Comparez le verset 27 avec Ésaïe 9.3.
Son fardeau : celui du roi d’Assyrie, qu’il a imposé à Israël.
Par la graisse. Pour comprendre l’image, il faut se représenter un jeune taureau qui, à mesure qu’il prend de la croissance et de la force, cherche à se dégager du joug et finit par secouer toutes ses entraves. Comparez Malachie Ésaïe 4.2. Contraste avec la maigreur dont sont atteints les guerriers assyriens (verset 16).
Ésaïe ne fait pas de l’histoire, mais de la prophétie. Il ne veut pas tracer l’ordre de marche de telle ou telle expédition, mais décrire dans un tableau idéal l’invasion triomphante des Assyriens en Juda, suivie de leur chute si soudaine. Tous les endroits indiqués se trouvent sur la route d’une armée marchant du nord sur Jérusalem. L’itinéraire suivi réellement par Sanchérib diffère de celui tracé ici par le prophète ; ce fait prouve que la date de la composition de ce morceau est antérieure à cette expédition.
Ajath : l’ancienne Aï (Josué 7) ; aujourd’hui Tell-el-Hajar, à trois kilomètres au sud-est de Beitin (Béthel), à peu près sur la frontière des deux royaumes de Juda et d’Éphraïm.
Migron : aujourd’hui Magroun, ruines situées à quelques minutes au sud de Béthel (1 Samuel 14.2).
Micmas : aujourd’hui Moukmas, à 14 kilomètres au nord de Jérusalem (1 Samuel 13 et 14). Ils y laissent leurs bagages pour avancer plus rapidement à travers un chemin difficile.
Le défilé : la gorge étroite et sauvage, de trois kilomètres de longueur, qui conduit de Micmas à Guéba, aujourd’hui Wady-es-Subeinit (1 Samuel 14.4 ; 1 Samuel 14.13).
Guéba : aujourd’hui Jéba, à 10 kilomètres de Jérusalem, dans une plaine fertile (1 Samuel 13 et 14).

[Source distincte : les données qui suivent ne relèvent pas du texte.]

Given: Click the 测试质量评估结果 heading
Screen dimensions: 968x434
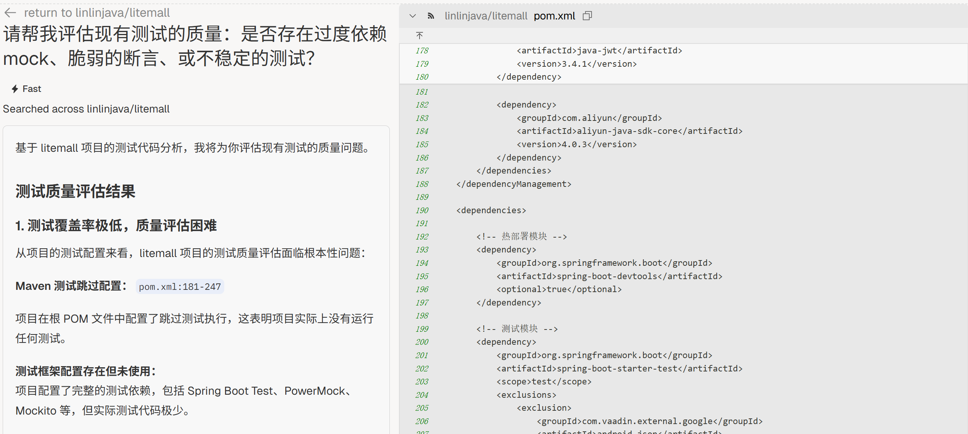Looking at the screenshot, I should click(76, 191).
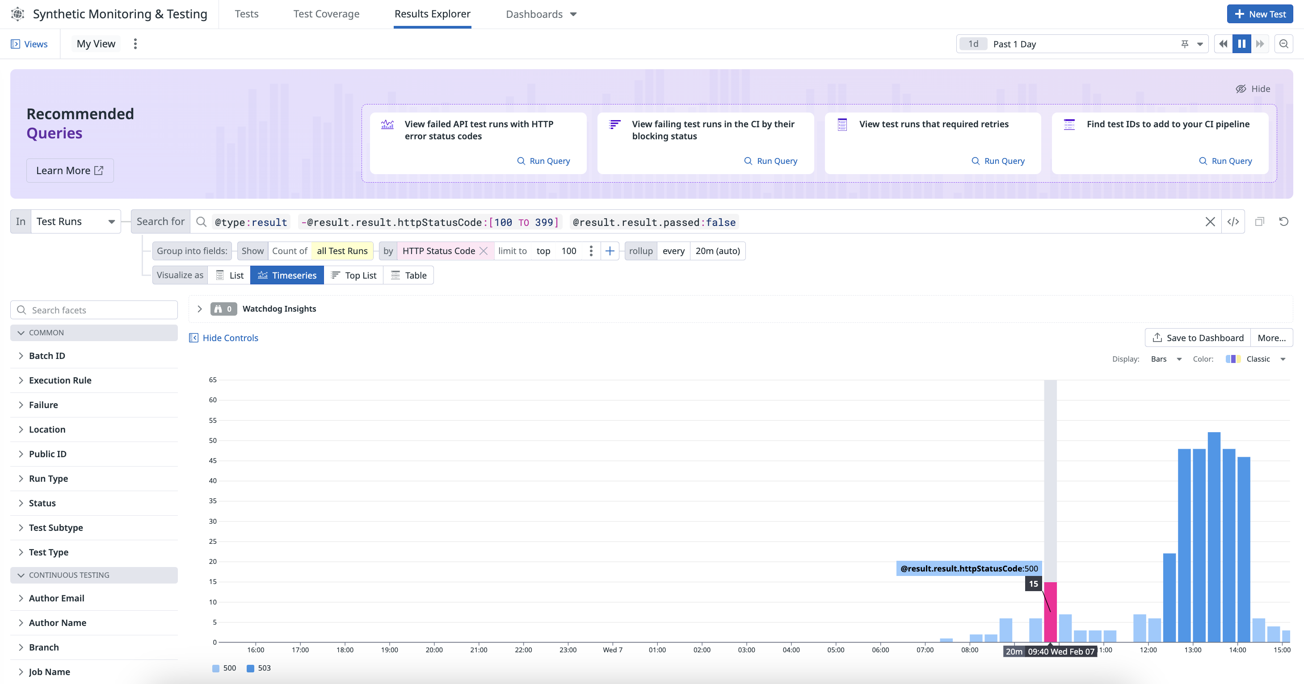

Rama : la résidence de Samuel (1 Samuel 7.17) ; aujourd’hui er-Râm, à deux kilomètres à l’ouest de Guéba, non loin de la route de Naplouse à Jérusalem.
Guibéa de Saül : la patrie de Saül (1 Samuel 15.34) ; aujourd’hui probablement Tell-el-Fûl, localité située à mi-chemin entre Rama et Jérusalem, sur une colline élevée d’où l’on aperçoit cette dernière ville.
Gallim, Laïs : inconnues.
Anathoth : la patrie de Jérémie ; aujourd’hui le village d’Anata, à 6 kilomètres au nord-est de Jérusalem. Ésaïe joue sur le mot : Anathoth veut dire pauvre, malheureuse.
Madména, Guébim : inconnues.
Nob : probablement le village de el-Isawiyeh, à trois kilomètres de Jérusalem, du côté d’Anathoth. De là ils peuvent voir Jérusalem et la menacer ; c’est leur dernière étape avant de l’attaquer.
L’armée assyrienne, campée sous les murs de Jérusalem, est comparée à une superbe et épaisse forêt (versets 17 à 19. Tout à coup elle est anéantie par un jugement du Seigneur.
Le Liban est pour les Israélites la forêt par excellence.
Un Puissant : il n’est pas nommé, mais on comprend que c’est Dieu même. Voyez l’accomplissement Ésaïe 37.36.